Chapnews – Ekonomi – Pejabat Sementara (Pjs) Gubernur Bank Indonesia (BI), Destry Damayanti, akhirnya angkat bicara mengenai polemik seputar Saldo Anggaran Lebih (SAL). Ia memastikan bahwa koordinasi antara bank sentral dan pemerintah, khususnya terkait tata kelola dan skema penempatan dana SAL, berjalan sangat solid dan terarah. Destry mengungkapkan, dirinya telah melakukan diskusi intensif dengan Menteri Keuangan Purbaya Yudhi Sadewa serta berkoordinasi erat dengan Otoritas Jasa Keuangan (OJK) untuk memastikan setiap langkah diambil dengan cermat.
Lebih lanjut, Destry menjelaskan bahwa pemanfaatan dana SAL yang dialokasikan ke sektor perbankan memiliki tujuan strategis. Kebijakan ini dirancang untuk memperkuat likuiditas perbankan nasional melalui penambahan Dana Pihak Ketiga (DPK). Dengan demikian, ia menilai langkah tersebut justru tidak menimbulkan kendala bagi otoritas moneter dalam menjaga stabilitas.

"Memang dana SAL itu dialokasikan untuk menambah DPK bank, jadi bagi kami itu bukan masalah. Sepanjang tujuannya jelas dan ada koordinasi yang baik, semuanya terkendali," ujar Destry saat ditemui di kompleks Parlemen, baru-baru ini.

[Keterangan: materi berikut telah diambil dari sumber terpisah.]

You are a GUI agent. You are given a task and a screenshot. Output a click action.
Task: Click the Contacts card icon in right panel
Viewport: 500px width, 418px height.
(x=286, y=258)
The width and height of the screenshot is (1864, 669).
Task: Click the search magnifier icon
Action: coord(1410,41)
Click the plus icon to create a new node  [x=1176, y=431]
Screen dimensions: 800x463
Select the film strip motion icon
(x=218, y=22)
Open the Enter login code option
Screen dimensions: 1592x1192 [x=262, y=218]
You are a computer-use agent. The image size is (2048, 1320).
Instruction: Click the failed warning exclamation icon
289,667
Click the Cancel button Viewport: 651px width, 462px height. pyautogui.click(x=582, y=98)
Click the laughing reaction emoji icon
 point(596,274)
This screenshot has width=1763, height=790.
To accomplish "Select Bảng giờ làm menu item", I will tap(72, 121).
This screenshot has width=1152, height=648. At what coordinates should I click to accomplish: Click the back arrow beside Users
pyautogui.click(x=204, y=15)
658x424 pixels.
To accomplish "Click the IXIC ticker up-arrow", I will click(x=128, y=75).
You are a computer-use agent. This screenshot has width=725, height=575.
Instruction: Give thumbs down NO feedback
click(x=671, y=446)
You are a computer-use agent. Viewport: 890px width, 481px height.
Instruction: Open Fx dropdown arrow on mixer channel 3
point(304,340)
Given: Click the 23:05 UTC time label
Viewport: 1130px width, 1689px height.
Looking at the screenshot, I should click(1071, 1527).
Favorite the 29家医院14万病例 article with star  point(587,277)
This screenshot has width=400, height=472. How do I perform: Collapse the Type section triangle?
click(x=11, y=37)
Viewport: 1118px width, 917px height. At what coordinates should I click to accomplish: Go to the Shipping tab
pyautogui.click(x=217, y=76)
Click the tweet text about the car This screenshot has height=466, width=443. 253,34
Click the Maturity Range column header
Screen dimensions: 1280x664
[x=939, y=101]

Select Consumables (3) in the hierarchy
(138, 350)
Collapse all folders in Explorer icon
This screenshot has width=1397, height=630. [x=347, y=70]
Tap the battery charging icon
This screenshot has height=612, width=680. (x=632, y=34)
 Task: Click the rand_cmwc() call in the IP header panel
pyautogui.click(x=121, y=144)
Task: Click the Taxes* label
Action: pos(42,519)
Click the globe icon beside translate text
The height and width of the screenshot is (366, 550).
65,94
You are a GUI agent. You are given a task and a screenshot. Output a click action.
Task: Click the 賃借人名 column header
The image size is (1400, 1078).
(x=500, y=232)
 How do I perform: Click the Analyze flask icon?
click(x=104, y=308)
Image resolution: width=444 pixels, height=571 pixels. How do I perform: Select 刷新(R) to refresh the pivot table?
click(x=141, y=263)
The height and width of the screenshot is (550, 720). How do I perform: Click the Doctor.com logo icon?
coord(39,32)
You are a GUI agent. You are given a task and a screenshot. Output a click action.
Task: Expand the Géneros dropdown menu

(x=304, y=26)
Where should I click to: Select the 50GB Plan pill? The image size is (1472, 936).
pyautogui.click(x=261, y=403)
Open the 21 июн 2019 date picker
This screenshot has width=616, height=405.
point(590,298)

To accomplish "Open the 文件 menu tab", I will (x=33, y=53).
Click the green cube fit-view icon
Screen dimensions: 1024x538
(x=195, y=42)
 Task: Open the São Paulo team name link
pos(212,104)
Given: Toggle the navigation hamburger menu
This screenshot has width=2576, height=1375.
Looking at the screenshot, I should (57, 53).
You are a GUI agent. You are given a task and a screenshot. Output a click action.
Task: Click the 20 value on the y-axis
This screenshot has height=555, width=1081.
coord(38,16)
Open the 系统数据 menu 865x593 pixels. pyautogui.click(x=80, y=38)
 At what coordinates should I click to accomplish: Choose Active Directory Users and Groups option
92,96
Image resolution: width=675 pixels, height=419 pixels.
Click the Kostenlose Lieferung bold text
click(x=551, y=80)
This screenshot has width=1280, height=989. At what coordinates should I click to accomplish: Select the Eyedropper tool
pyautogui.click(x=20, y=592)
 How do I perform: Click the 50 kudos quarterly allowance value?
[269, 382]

Destry tidak menampik bahwa langkah yang ditempuh oleh Menteri Keuangan Purbaya Yudhi Sadewa ini berpotensi memberikan dampak terhadap peredaran uang di masyarakat. Namun, ia dengan tegas memastikan bahwa seluruh potensi dampak tersebut telah dimitigasi secara komprehensif melalui pembahasan teknis antar-lembaga yang mendalam.
"Sejauh ini tidak ada masalah. Kami terus menjaga komunikasi. Bahkan, tim teknis dari berbagai lembaga sudah duduk bersama untuk membahas detailnya," imbuhnya.
Saat ini, sinergi antara Kementerian Keuangan, Bank Indonesia, Otoritas Jasa Keuangan (OJK), dan Lembaga Penjamin Simpanan (LPS) terus diperkuat. Mereka secara terpadu memantau dinamika serta perputaran alokasi dana SAL di industri perbankan, memastikan transparansi dan akuntabilitas dalam setiap tahapan.